Tropical Storm Maliksi is putting the final touches on Japan, that is, the edge of the storm was seen brushing the country’s northern coast as it pulled away on NASA satellite imagery.
NASA’s Aqua satellite passed over Tropical Storm Maliksi on Oct. 4 at 0329 UTC (11:29 p.m. EDT, Oct. 3, EDT) and the Atmospheric Infrared Sounder (AIRS) instrument captured an infrared image of the storm brushing the Tohoku and Hokkaido prefectures of northern Japan.

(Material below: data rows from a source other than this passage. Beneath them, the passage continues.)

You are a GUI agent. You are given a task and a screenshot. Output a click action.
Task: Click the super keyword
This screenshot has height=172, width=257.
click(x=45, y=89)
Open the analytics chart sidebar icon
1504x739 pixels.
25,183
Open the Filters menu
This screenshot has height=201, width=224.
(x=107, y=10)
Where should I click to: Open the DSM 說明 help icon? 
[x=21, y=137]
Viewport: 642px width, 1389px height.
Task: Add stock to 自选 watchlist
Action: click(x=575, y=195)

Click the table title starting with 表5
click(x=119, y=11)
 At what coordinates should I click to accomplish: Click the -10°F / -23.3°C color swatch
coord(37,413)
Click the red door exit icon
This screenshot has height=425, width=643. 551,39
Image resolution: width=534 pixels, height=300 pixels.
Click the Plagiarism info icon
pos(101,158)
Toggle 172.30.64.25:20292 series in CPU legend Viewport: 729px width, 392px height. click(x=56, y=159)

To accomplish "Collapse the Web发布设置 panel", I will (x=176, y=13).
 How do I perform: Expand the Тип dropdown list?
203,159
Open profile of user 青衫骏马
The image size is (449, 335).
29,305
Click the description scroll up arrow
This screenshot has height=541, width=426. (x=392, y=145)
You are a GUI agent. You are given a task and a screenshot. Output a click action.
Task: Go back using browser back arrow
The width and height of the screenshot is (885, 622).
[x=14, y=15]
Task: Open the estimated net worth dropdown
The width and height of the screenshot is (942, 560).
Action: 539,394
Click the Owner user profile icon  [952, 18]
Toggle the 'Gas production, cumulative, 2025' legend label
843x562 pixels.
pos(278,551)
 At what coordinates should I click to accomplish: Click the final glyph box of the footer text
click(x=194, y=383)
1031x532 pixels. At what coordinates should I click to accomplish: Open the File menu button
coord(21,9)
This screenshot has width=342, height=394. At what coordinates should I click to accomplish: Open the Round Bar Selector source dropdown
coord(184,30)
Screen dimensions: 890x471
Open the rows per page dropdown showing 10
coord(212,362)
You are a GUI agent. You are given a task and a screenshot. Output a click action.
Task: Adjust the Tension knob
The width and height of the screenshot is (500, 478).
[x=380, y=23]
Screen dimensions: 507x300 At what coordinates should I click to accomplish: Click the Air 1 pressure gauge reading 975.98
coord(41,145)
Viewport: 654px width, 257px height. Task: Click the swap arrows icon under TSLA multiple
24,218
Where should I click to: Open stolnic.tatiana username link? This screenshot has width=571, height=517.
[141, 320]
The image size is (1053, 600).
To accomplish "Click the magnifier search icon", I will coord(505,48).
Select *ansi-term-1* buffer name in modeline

On Oct. 4, 2012 at 1500 UTC (11 a.m. EDT), the Joint Typhoon Warning Center issued their final advisory on Maliksi. At that time it had maximum sustained winds near 45 knots (51.7 mph/83.3 kph). It was centered near 32.6 North and 144.8 East, about 330 nautical miles (380 miles/611 km) southeast of Yokosuka, Japan. Maliksi was moving to the north-northeast at a speedy 32 knots (37 mph/59 kph).
Wind shear from the southwest has pushed most of the showers and thunderstorms northeast of the center of circulation, as was visible in the AIRS imagery.
The storm is becoming extra-tropical and is expected to become a cold core storm (instead of a warm core tropical cyclone) later in the day on Oct. 4.